By 2026, 70% Of Boards Will Include A Member With Cybersecurity Expertise: Report
A report from Gartner has revealed that by 2026, 70 per cent of boards will include one member with cybersecurity expertise.
The report also mentioned that through 2027, 50 per cent of CISOs will formally adopt human-centric design practices into their cybersecurity programs to minimize operational friction and maximise control adoption.
Gartner research shows that over 90 per cent of employees who admitted undertaking a range of unsecure actions during work activities knew that their actions would increase risk to the organisation but did so anyway. Human-centric security design is modeled with the individual — not technology, threat or location – as the focus of control design and implementation to minimise friction.
The research company also predicts that by 2024, modern privacy regulation will blanket the majority of consumer data, but less than 10 per cent of organisations will have successfully weaponised privacy as a competitive advantage.
“Organizations are beginning to recognize that a privacy program can enable them to use data more broadly, differentiate from competitors, and build trust with customers, partners, investors and regulators. Gartner recommends security leaders enforce a comprehensive privacy standard in line with GDPR to differentiate in an increasingly competitive market and grow unhindered,” Gartner said in its report.

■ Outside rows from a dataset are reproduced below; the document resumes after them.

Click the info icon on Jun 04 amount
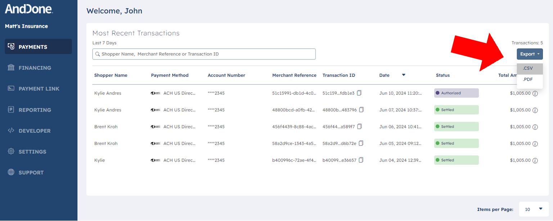Viewport: 553px width, 221px height. tap(535, 160)
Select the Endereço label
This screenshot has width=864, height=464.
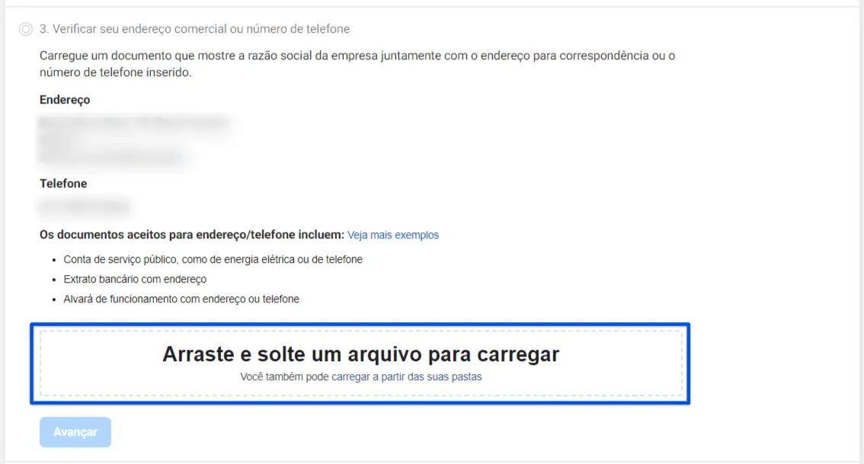(x=65, y=100)
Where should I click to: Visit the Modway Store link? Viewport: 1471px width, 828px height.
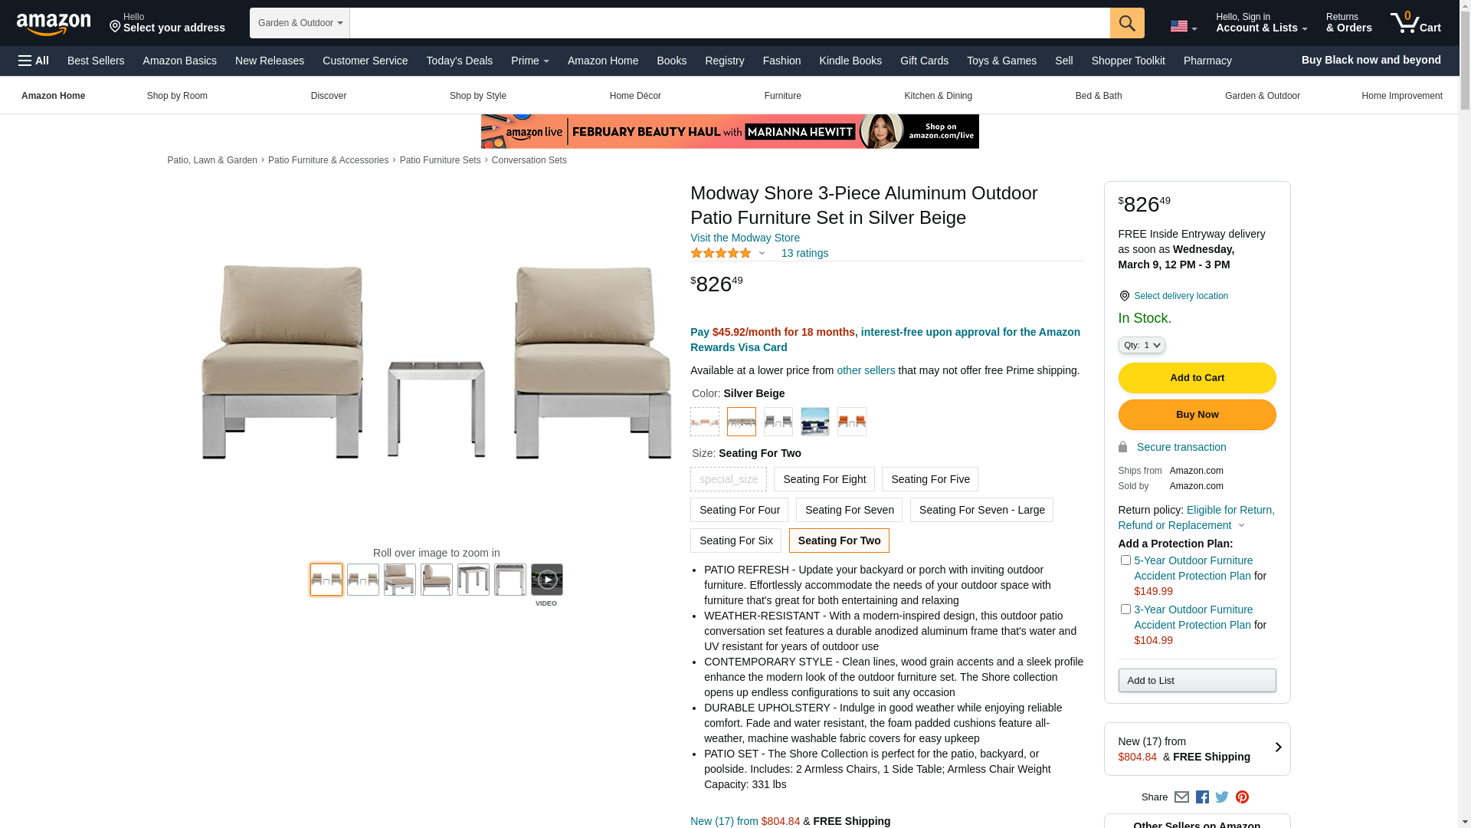pyautogui.click(x=745, y=238)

Another interesting prediction in the report is that by 2025, 50 per cent of cybersecurity leaders will have tried, unsuccessfully, to use cyber risk quantification to drive enterprise decision making. Gartner research indicates that 62 per cent of cyber risk quantification adopters cite soft gains in credibility and cyber risk awareness, but only 36 per cent have achieved action-based results, including reducing risk, saving money or actual decision influence. Security leaders should focus firepower on quantification that decision makers ask for, instead of producing self-directed analyses they have to persuade the business to care about.